Une journée, Belco apprit les responsabilités d’un Bouvier alors que j’étais allé dans un village voisin. Entrant dans un magasin, j'avais laissé dans l’auto ma petite nièce aux soins de Dash et Belco. On m’apprit plus tard ce qui s’est passé pendant mon absence.  De jeunes voyous avaient essayé de rentrer dans l’auto. Dash savait qu’elle pouvait gérer la situation, mais apparemment elle pensait qu’il était temps pour Belco d'apprendre à faire face. Belco ne bronchait pas, alors elle l’a poussé, tiré, mordillé jusqu’à ce que le déclic se fasse dans sa tête. Il s’est alors jeté à la face des voyous en rugissant!
Alors que les voyous s’enfuyaient, Dash s’assit. Son langage corporel semblant vouloir dire : « Enfin, la leçon a fini par entrer dans sa tête de mule! ». À partir de ce moment, Belco comprit ses responsabilités et les prit au sérieux. Fait intéressant, il a été par la suite le leader incontesté, mais il s’est toujours référé à Dash.
Un matin, nous avons trouvé une de mes dindes,  morte sur son nid avec des signes de combat violent. Elle n’avait qu’un petit trou au niveau du crâne. Notre fermier a suggéré que c’était le fait d’une belette. Cette nuit-là, chaussé de bottes d’équitation et armé d’une lampe de poche et d’un bâton, j’attendais de surprendre le tueur avec mes fidèles compagnons à quatre pattes. Lors de ma ronde, je surpris un énorme rat solitaire. Il était dressé sur ses pattes arrière, sifflant et préférant le combat à la fuite. Il défiait mes chiens. Ils hésitaient alors j’ai donné le commandement « Attaque! » Le rat s’est enroulé autour du museau d’un des chiens. Il était rapide comme l’éclair. Avant qu’il puisse mordre les chiens l’ont tué. Il était de la taille d’un teckel. Les rats sont malins. J’en ai déjà vu un se faire trainer par la queue par un autre alors qu’il protégeait un oeuf.
L’été de 1939 amena les présages et la peur de la guerre. Le mépris d’Hitler et le cliquetis de ses chars mirent au défi la volonté des puissances européennes. Elles le laissèrent reprendre la Sarre, que l’Allemagne avait dû céder à la France lors d’un plébiscite de la Société des Nations. Les troupes allemandes occupèrent les Sudètes et annexèrent l’Autriche. Il y eut un autre recul à Munich, puis l’invasion de la Pologne, et ce fut la guerre.
La France dépendait imprudemment de la Ligne Maginot qu’elle pensait imprenable. La population fut mobilisée, mais son gouvernement se désintégrait.

________

[Demande 1] Recopiez le passage du récit de « Un matin, nous » à « protégeait un oeuf. », en y renommant « belette » en « fouine ».
[Demande 2] Prolongez le récit sur les Bouviers et l'approche de la guerre à la suite de sa dernière phrase.

[Données fournies]

________

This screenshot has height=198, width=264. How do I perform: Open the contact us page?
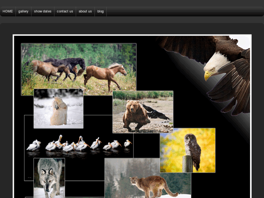pos(65,11)
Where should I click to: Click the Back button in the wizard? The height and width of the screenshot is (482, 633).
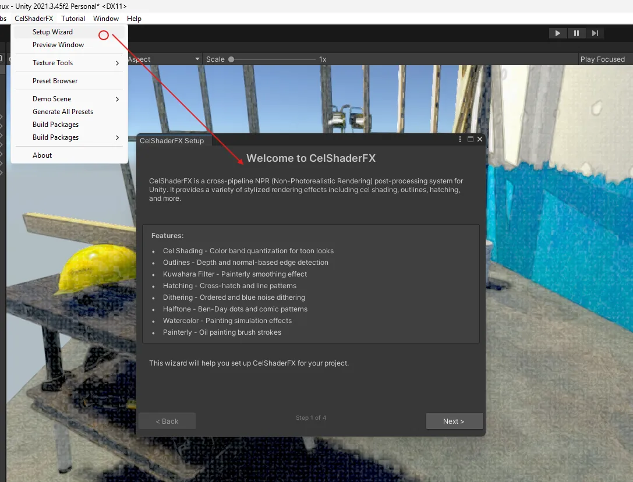pos(167,421)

________

[Réponse rédigée 1]
Un matin, nous avons trouvé une de mes dindes,  morte sur son nid avec des signes de combat violent. Elle n’avait qu’un petit trou au niveau du crâne. Notre fermier a suggéré que c’était le fait d’une fouine. Cette nuit-là, chaussé de bottes d’équitation et armé d’une lampe de poche et d’un bâton, j’attendais de surprendre le tueur avec mes fidèles compagnons à quatre pattes. Lors de ma ronde, je surpris un énorme rat solitaire. Il était dressé sur ses pattes arrière, sifflant et préférant le combat à la fuite. Il défiait mes chiens. Ils hésitaient alors j’ai donné le commandement « Attaque! » Le rat s’est enroulé autour du museau d’un des chiens. Il était rapide comme l’éclair. Avant qu’il puisse mordre les chiens l’ont tué. Il était de la taille d’un teckel. Les rats sont malins. J’en ai déjà vu un se faire trainer par la queue par un autre alors qu’il protégeait un oeuf.

[Réponse rédigée 2]
En Belgique aussi il y eut une mobilisation générale. Hitler avait dit qu’il n’envahirait jamais la Belgique. Certains, même dans notre armée, l’ont cru – probablement plus par espoir que par logique. La plupart d’entre nous n’y croyaient pas. Les nazis avaient planifié et préparé soigneusement leur coup. Ils avaient infiltré les pensées et les gens. Il y avait des espions, des collaborateurs et des saboteurs parmi nous.
Parce que notre maison était située sur le plus haut point d’une région plate menant vers la frontière allemande, elle fut rapidement réquisitionnée en tant que poste d’observation de l’artillerie. Les canons furent placés 2 miles plus loin. Je me suis rapidement impliquée. Circulant en bicyclette et accompagnée par mes chiens, je n’attirais pas l’attention et je pouvais rassembler des informations qui permettaient de corriger les positions des points stratégiques sur les cartes militaires. Parfois, je pouvais emprunter le cheval du commandant pour ces expéditions mais la plupart du temps j’utilisais mon vélo. Si Dash ou Belco étaient fatigués, ils sautaient dans une caisse sur le porte-bagage et faisaient le trajet leurs pattes sur mes épaules.
L’infanterie suivit rapidement l’artillerie. Environ 12000 hommes prirent position sur notre terrain et les propriétés environnantes. Je possédais plus de Bouviers alors. La plupart couraient librement à l’exception de quatre adultes qui étaient postés à des endroits stratégiques.
Des tranchées furent creusées rapidement, certaines sans considération du niveau de la nappe phréatique malgré mes avertissements. Elles furent rapidement pleines d’eau jusqu’au niveau de la taille. D’autres unités tinrent compte de mes connaissances de nos terres et leurs tranchées furent, en comparaison, confortables. Le réseau principal de tranchées était à seulement 75 pieds de notre maison. Un quart de miles plus loin se trouvait un canal antichar. Les arbres dans les bois furent coupés à deux pieds du sol, formant une autre barrière antichar.
Le premier étage de notre maison fut renforcé avec, une couche de tronc d’arbres puis des sacs de sable. Des branches et broussailles servaient de camouflage pour les mitrailleuses et unités de stockage des munitions. Les hommes d’infanterie furent répartis parmi les maisons civiles de notre village. Deux officiers habitèrent dans notre maison.
3 hommes étaient de garde à chaque poste pour une garde 24h sur 24. Toutes les sentinelles voulaient l’aide de nos chiens et chiots surtout lors des rondes de nuit. Personne ne pouvait approcher un Bouvier en garde sans être averti par un grognement sourd, ou un coup de museau. Les sentinelles somnolentes étaient ainsi averties de l’approche de l’officier de quart!
Les cuisines roulantes, encore tirées par des chevaux à l’époque, étaient utilisées pour nourrir les hommes. Chaque compagnie avait son appel à la soupe joyeusement repris par nos Bouviers. Ils se tenaient attentifs pour recevoir leur part de la soupe.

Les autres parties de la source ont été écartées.